Des progrès encore timides
En revanche, les avancées au sol restent limitées. Les objectifs de déploiement d’outils collaboratifs dans les aéroports de Casablanca (GMMN) et Marrakech (GMMX) affichent des taux de mise en œuvre très faibles. Le système A-CDM (Airport Collaborative Decision Making), qui favorise une gestion concertée des flux entre compagnies, prestataires et contrôle aérien, n’en est qu’à 4% de réalisation à Casablanca, et 3% à Marrakech. D’autres outils essentiels comme l’A-SMGCS ou l’AOP/NOP sharing sont encore au stade de planification ou inapplicables.
Un partenariat structurant avec Eurocontrol
L’intégration du Maroc dans les dispositifs européens de planification ATM est désormais institutionnalisée. Depuis la signature d’un accord complet avec Eurocontrol en 2016, le Royaume participe pleinement aux mécanismes de suivi du réseau ciel unique (SES).

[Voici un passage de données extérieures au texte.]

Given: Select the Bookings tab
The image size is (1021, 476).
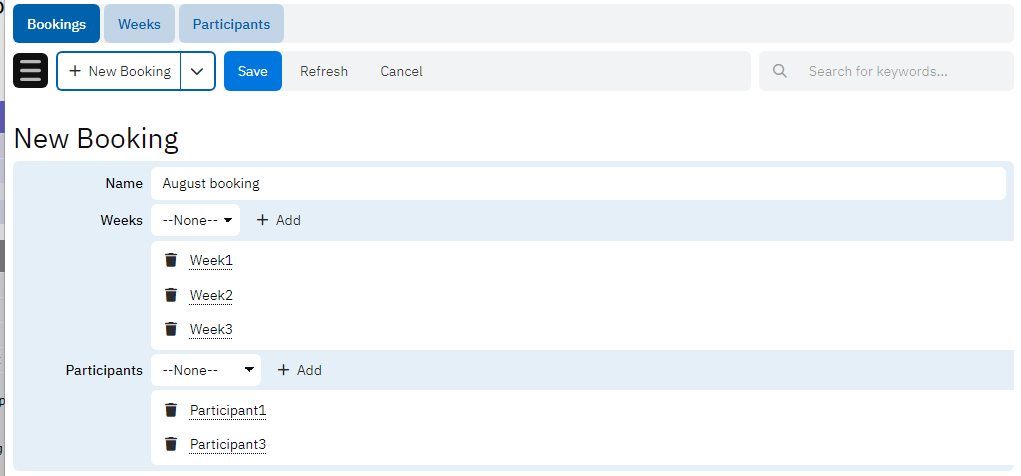Looking at the screenshot, I should (x=56, y=24).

« Avec l’accord global entré en vigueur le 29 avril 2016, le Maroc est devenu le premier pays non européen à signer un tel partenariat, consolidant une coopération mutuellement bénéfique », souligne le rapport.
Ce rapprochement stratégique permet au Maroc de bénéficier des outils et méthodes de supervision d’Eurocontrol, mais aussi d’assurer la compatibilité de ses systèmes avec les standards européens.
Cette convergence se matérialise également dans la participation aux initiatives multinationales de réorganisation de l’espace aérien entre l’Afrique du Nord, l’Europe du Sud et l’Atlantique. Elle devrait faciliter, à terme, une meilleure fluidité du trafic entre les FIR de Casablanca, Lisbonne, Séville, Canaries et Dakar.